Covering the event 25 years ago, representatives of the three Chicago-area newspapers comprised one of the two largest media contingents (the other being New York's) going about the business of football reporting after the sport had largely moved off the sports-front with the wrap-up of the Super Bowl. No TV, no internet, and the Combine operators really didn't want media around for what was set up as a purely team-centric.
 
Now the NFL has created a media event that keeps it in news prominence at what had always been a dormant calendar nadir for pro football, with not only some 1,000 media members and outlets welcome, but also with fans able to attend events like the 225-pound bench press and 40-yard dashes, whose results were once something that reporters dug around for as news scoops.
 
But beyond the observed events, including group media interviews for the majority of athletes, individual draft stocks will be affected by vertical jumps, cone drills and such. And by interviews with individual teams, which are still private. (For now. Somehow, it's not beyond imagination that someday even those will be televised, in an NFL guise of "transparency" or something, but that's for another time.)
 
Strengths, weaknesses and the QB conundrum
 
One annual refrain are the assessments of the overall draft class, what positions are its deepest, its weakest, an evaluation that carries some weight because invitees to the Combine include underclassmen, which the Senior Bowl does not.
 
But a danger within the process is exactly that — the "weight" assigned to results, particularly the on-field ones. On-field evaluations are the best indicators, but the right on-field ones were there on playing fields and now tape, not inside Lucas Oil Stadium this week.

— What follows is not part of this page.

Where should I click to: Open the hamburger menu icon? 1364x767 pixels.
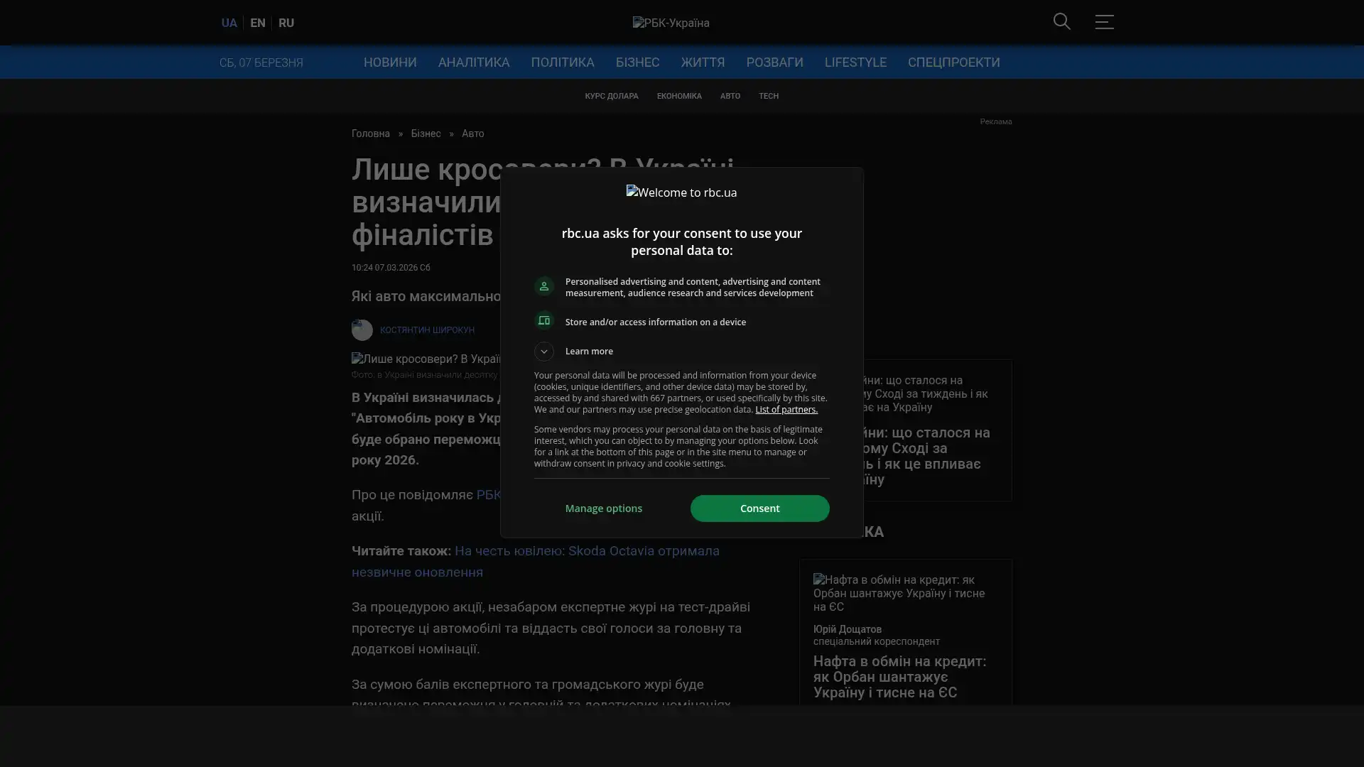pos(1104,22)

[RELATED - Which direction will Bears go at pick No. 3?]
 
Combine performance has affected drafts rightly and wrongly over the years.
 
ProFootballTalk.com's Mike Florio has made an excellent case for players declining that test for reasons of confidentiality. And frankly, if teams have a problem with a player declining the test, then teams and the NFL need to do a better job of keeping the results in-house, particularly given that correlations between the Wonderlic and NFL success are questionable at best.
 
But some player or players will move up or slip down on draft boards because of drill work. That may be unfortunate for the player, and for the teams.
 
QB or not QB
 
It is at this point that the Combine becomes increasingly relevant to the Bears, or at least to those trying to discern what realistic chances exist for the Bears to address their well-documented areas of need (quarterback, tight end, cornerback, safety).
 
An inherent problem at this stage is the difficulty in arriving at a right decision, particularly at the paramount position. NFL Network draft expert Mike Mayock did some checking that illustrates the issue.
 
Between 2007-14, teams selected 21 quarterbacks in the first round. Nine of them are no longer even in the league, and only a handful have achieved something close to the coveted "franchise" distinction: Matt Ryan in Atlanta, Matthew Stafford in Detroit, Carolina's Cam Newton, Andrew Luck in Indianapolis and Joe Flacco in Baltimore. Only Flacco has won a Super Bowl.
 
"It gives a pretty good feel for the 'hit' rate of franchise quarterbacks in the first round," Mayock said on Monday.
 
"My message to NFL teams is, 'you've got to keep trying, keep on swinging.'"
 
Whether the Bears take a swing at a franchise quarterback at No. 3 is still many weeks off. But Mayock didn't endorse making that swing at that point.
 
"I don't have any quarterbacks anywhere near the Top 10," Mayock said. "That doesn't mean I think there's no talent there, because I think there are four quarterbacks that have first-round talent. In my order I had for my initial Top 5, it was [DeShone] Kizer, [Deshaun] Watson, [Mitch] Trubisky, [Patrick] Mahomes. All four of them have holes in their games.
 
"I don't think any of them are ready to start Week 1."